WHAT IS REQUIRED
Could you say how many lines in the entries contain the string "resolution"? Give only that number.

* * *

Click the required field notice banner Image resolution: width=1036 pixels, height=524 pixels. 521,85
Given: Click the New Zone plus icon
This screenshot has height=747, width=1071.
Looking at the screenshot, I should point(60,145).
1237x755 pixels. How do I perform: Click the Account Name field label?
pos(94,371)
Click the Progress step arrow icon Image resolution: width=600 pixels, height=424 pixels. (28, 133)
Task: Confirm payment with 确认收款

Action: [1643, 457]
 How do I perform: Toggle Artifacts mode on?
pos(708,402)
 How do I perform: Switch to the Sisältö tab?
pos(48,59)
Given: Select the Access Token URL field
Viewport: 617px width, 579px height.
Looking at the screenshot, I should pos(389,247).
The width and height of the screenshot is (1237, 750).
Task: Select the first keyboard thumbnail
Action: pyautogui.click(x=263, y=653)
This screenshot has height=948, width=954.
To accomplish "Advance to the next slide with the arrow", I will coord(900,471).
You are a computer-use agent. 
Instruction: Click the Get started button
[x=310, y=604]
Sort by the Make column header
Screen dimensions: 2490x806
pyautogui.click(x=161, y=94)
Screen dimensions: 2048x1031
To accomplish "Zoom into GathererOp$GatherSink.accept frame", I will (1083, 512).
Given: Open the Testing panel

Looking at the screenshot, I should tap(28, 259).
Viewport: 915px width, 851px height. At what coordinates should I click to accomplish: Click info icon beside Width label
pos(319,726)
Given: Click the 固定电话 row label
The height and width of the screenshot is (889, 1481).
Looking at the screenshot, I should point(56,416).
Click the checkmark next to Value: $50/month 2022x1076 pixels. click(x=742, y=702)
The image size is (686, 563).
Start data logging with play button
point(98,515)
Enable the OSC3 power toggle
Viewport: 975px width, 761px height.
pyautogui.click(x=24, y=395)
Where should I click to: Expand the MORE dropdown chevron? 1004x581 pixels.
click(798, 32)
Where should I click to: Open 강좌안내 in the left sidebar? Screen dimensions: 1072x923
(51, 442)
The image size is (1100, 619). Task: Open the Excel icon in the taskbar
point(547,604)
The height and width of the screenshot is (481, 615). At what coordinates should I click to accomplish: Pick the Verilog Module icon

* * *

EXERCISE RESULT
2